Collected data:
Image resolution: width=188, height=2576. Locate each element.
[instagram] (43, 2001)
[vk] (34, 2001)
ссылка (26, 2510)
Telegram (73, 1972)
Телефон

- _WHAT IS BEING ASKED_: Could you return the complete set of entries exactly?

- _FINISHED EXERCISE_:
Image resolution: width=188, height=2576. Locate each element.
[instagram] (43, 2001)
[vk] (34, 2001)
ссылка (26, 2510)
Telegram (73, 1972)
Телефон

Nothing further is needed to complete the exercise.